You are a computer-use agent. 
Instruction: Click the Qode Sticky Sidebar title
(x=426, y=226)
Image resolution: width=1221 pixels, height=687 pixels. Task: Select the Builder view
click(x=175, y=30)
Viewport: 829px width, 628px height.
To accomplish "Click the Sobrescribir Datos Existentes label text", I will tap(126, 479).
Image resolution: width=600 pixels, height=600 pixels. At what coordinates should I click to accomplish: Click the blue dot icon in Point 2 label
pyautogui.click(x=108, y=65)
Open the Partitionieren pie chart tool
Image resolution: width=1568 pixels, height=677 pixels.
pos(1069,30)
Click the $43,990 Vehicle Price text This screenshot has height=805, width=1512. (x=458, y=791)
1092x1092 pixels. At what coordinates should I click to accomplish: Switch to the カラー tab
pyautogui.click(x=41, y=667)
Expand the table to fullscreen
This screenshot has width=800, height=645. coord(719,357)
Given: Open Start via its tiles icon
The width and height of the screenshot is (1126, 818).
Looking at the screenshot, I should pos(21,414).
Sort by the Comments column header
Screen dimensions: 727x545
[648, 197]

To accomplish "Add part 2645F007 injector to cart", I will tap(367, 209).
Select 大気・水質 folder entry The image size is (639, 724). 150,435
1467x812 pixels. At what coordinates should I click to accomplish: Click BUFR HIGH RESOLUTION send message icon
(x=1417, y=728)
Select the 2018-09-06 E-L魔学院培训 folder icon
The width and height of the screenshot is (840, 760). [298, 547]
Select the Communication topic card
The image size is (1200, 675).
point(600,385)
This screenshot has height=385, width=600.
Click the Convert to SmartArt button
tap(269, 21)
============================================================
When you retype the entries above, keep every line identical to the source.

You are a computer-use agent. 
Instruction: Click the Qode Sticky Sidebar title
(x=426, y=226)
Image resolution: width=1221 pixels, height=687 pixels. Task: Select the Builder view
click(x=175, y=30)
Viewport: 829px width, 628px height.
To accomplish "Click the Sobrescribir Datos Existentes label text", I will tap(126, 479).
Image resolution: width=600 pixels, height=600 pixels. At what coordinates should I click to accomplish: Click the blue dot icon in Point 2 label
pyautogui.click(x=108, y=65)
Open the Partitionieren pie chart tool
Image resolution: width=1568 pixels, height=677 pixels.
pos(1069,30)
Click the $43,990 Vehicle Price text This screenshot has height=805, width=1512. (x=458, y=791)
1092x1092 pixels. At what coordinates should I click to accomplish: Switch to the カラー tab
pyautogui.click(x=41, y=667)
Expand the table to fullscreen
This screenshot has width=800, height=645. coord(719,357)
Given: Open Start via its tiles icon
The width and height of the screenshot is (1126, 818).
Looking at the screenshot, I should pos(21,414).
Sort by the Comments column header
Screen dimensions: 727x545
[648, 197]

To accomplish "Add part 2645F007 injector to cart", I will tap(367, 209).
Select 大気・水質 folder entry The image size is (639, 724). 150,435
1467x812 pixels. At what coordinates should I click to accomplish: Click BUFR HIGH RESOLUTION send message icon
(x=1417, y=728)
Select the 2018-09-06 E-L魔学院培训 folder icon
The width and height of the screenshot is (840, 760). [298, 547]
Select the Communication topic card
The image size is (1200, 675).
point(600,385)
This screenshot has height=385, width=600.
Click the Convert to SmartArt button
tap(269, 21)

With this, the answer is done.